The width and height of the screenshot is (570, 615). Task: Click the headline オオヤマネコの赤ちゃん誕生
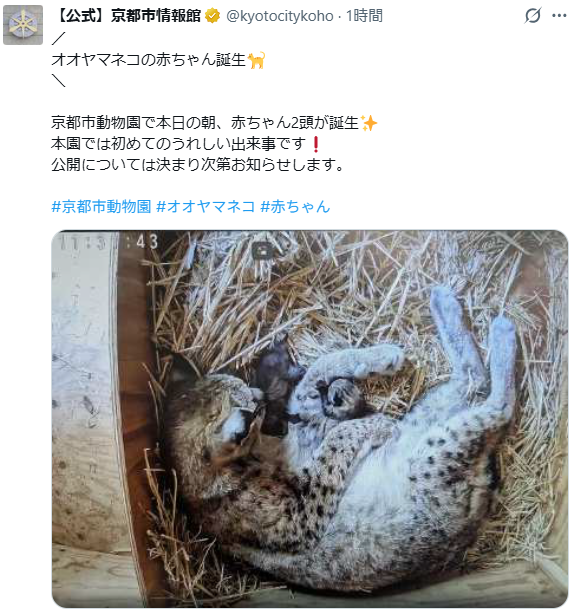pos(148,60)
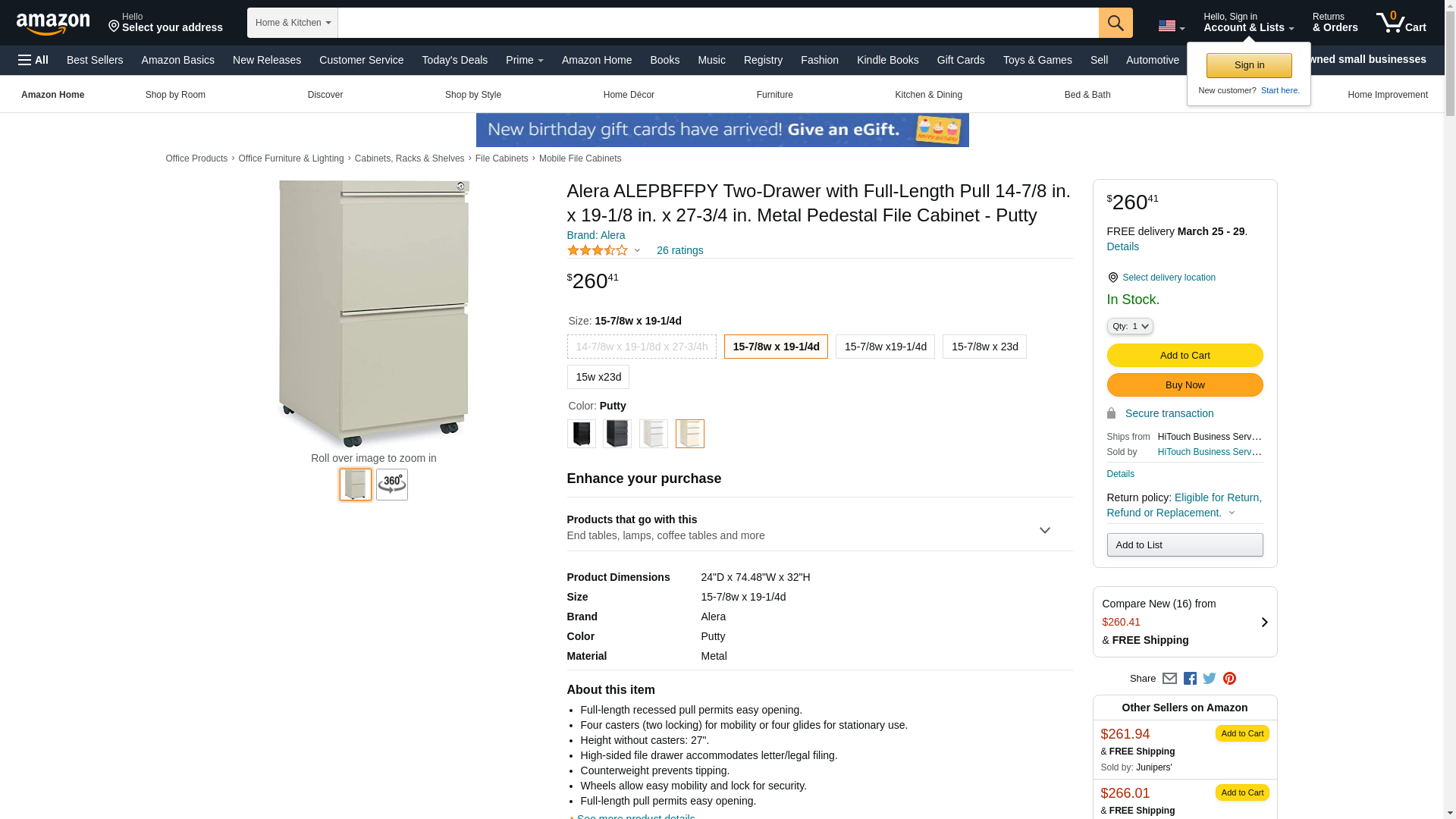Open the Qty quantity dropdown
Screen dimensions: 1456x819
pos(1129,326)
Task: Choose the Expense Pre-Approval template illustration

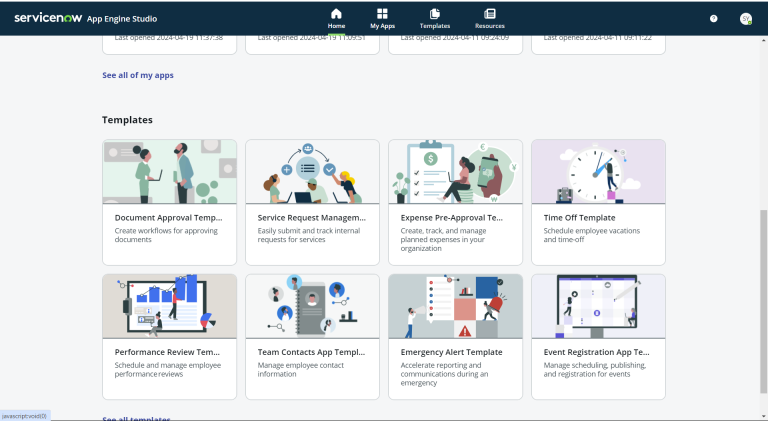Action: (x=455, y=171)
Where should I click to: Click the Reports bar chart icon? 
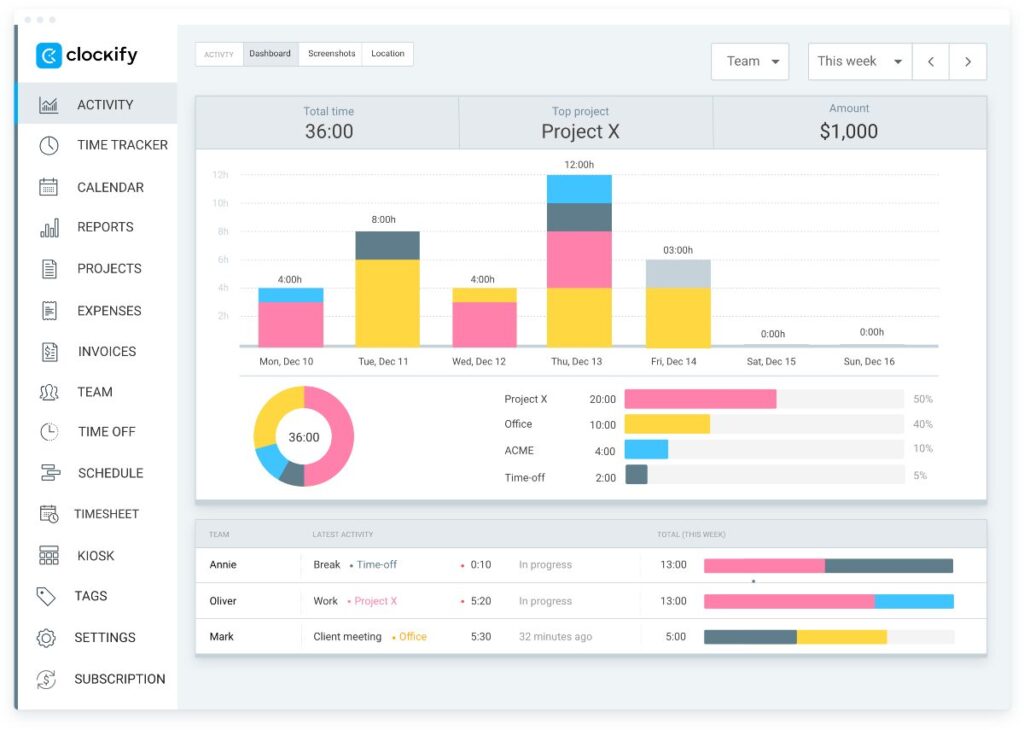point(48,228)
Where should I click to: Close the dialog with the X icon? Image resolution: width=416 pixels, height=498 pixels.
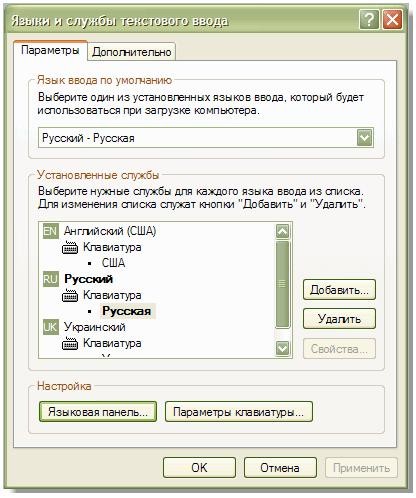coord(392,20)
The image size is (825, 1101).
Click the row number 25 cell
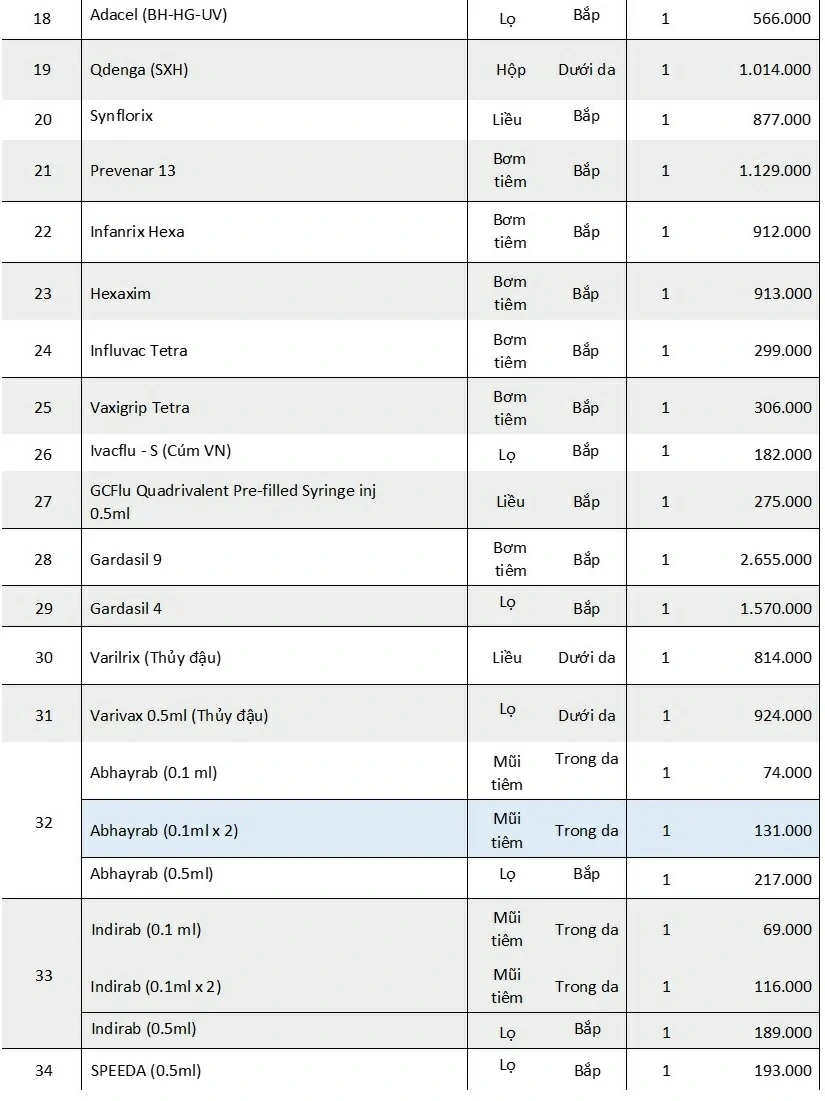pyautogui.click(x=42, y=407)
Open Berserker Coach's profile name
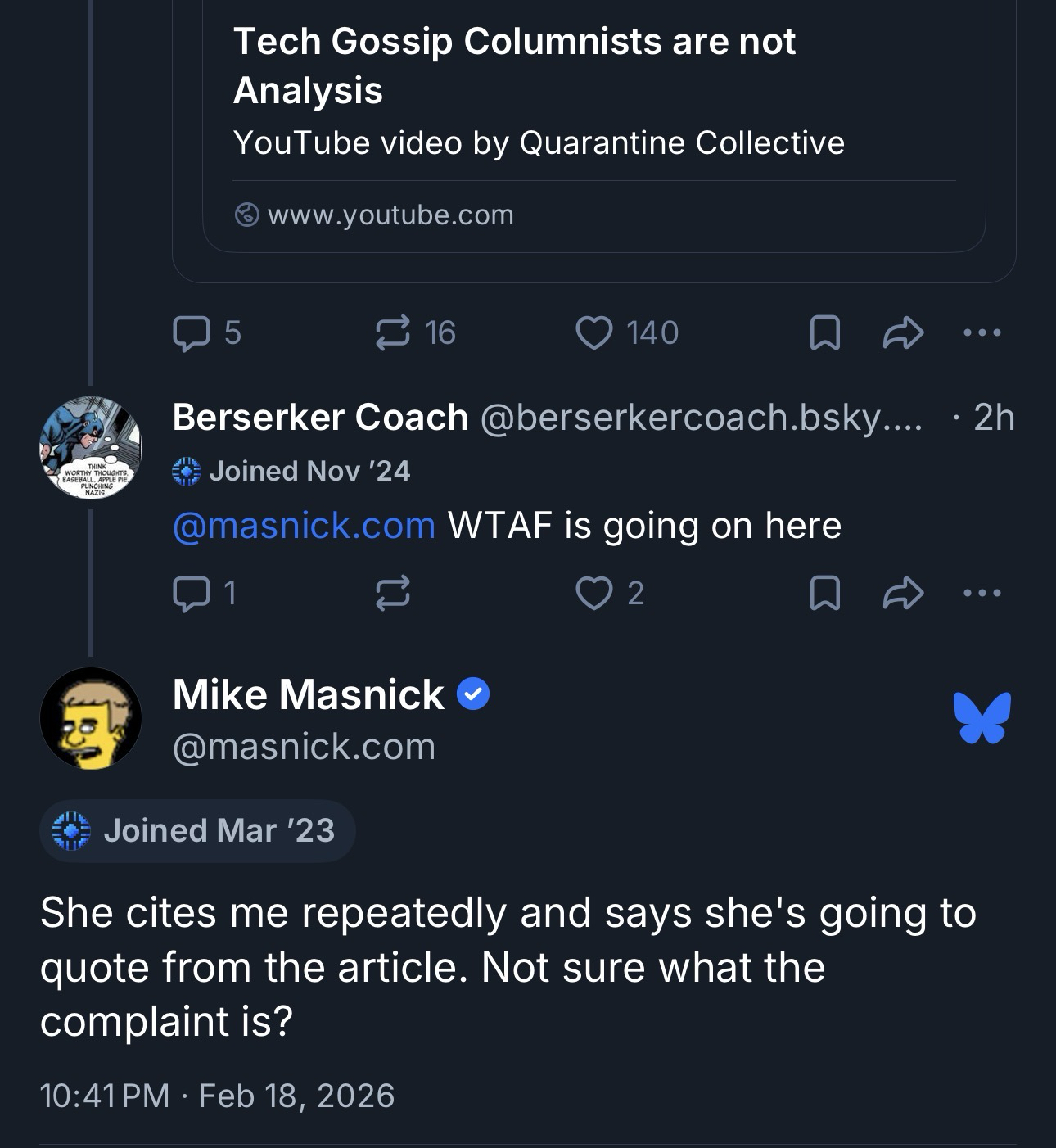 pos(320,418)
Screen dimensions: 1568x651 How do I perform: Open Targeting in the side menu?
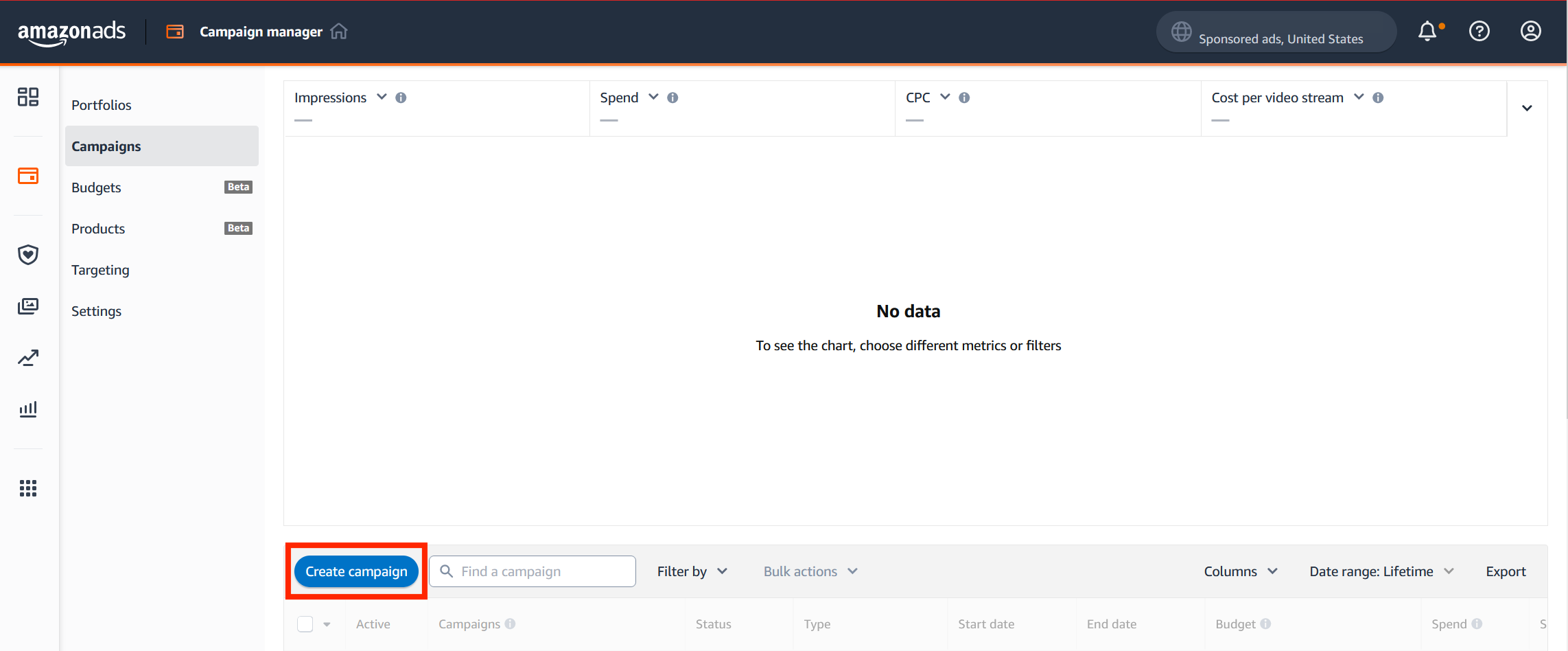(x=100, y=270)
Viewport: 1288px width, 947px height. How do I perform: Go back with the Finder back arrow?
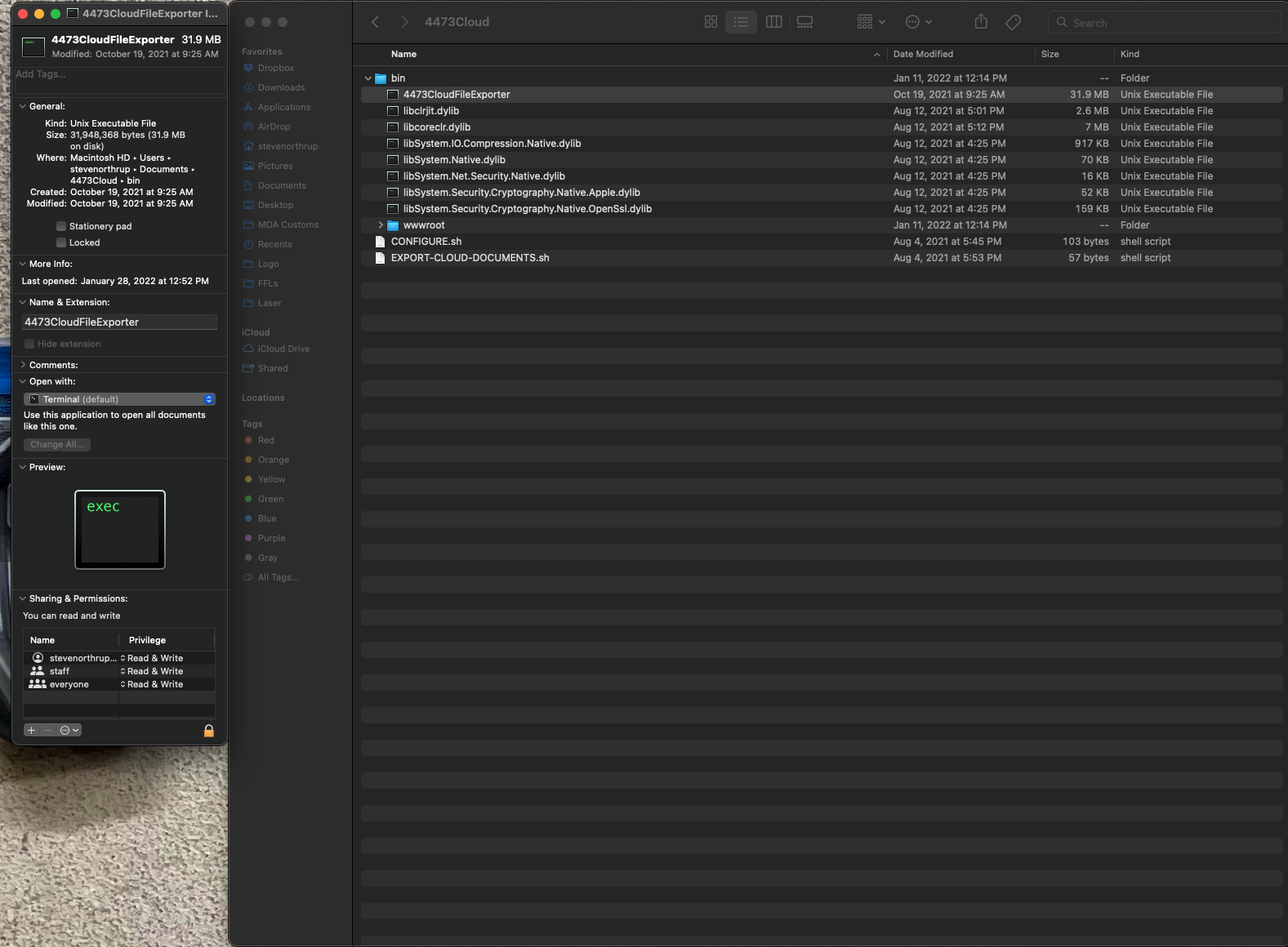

> [Your task] Every line from the one containing "Task: Choose the" through the end of the entries above, both included, should be extracted exactly, with pictures left out.

> [Exercise result]
Task: Choose the Expense Pre-Approval template illustration

Action: (x=455, y=171)
Where should I click to: Click the Reports bar chart icon? 
point(48,228)
Where should I click to: Close the dialog with the X icon? Image resolution: width=416 pixels, height=498 pixels.
coord(392,20)
The image size is (825, 1101).
Click the row number 25 cell
pyautogui.click(x=42, y=407)
Open Berserker Coach's profile name
 pos(320,418)
Screen dimensions: 1568x651 How do I perform: Open Targeting in the side menu?
(x=100, y=270)
Viewport: 1288px width, 947px height. How do I perform: Go back with the Finder back arrow?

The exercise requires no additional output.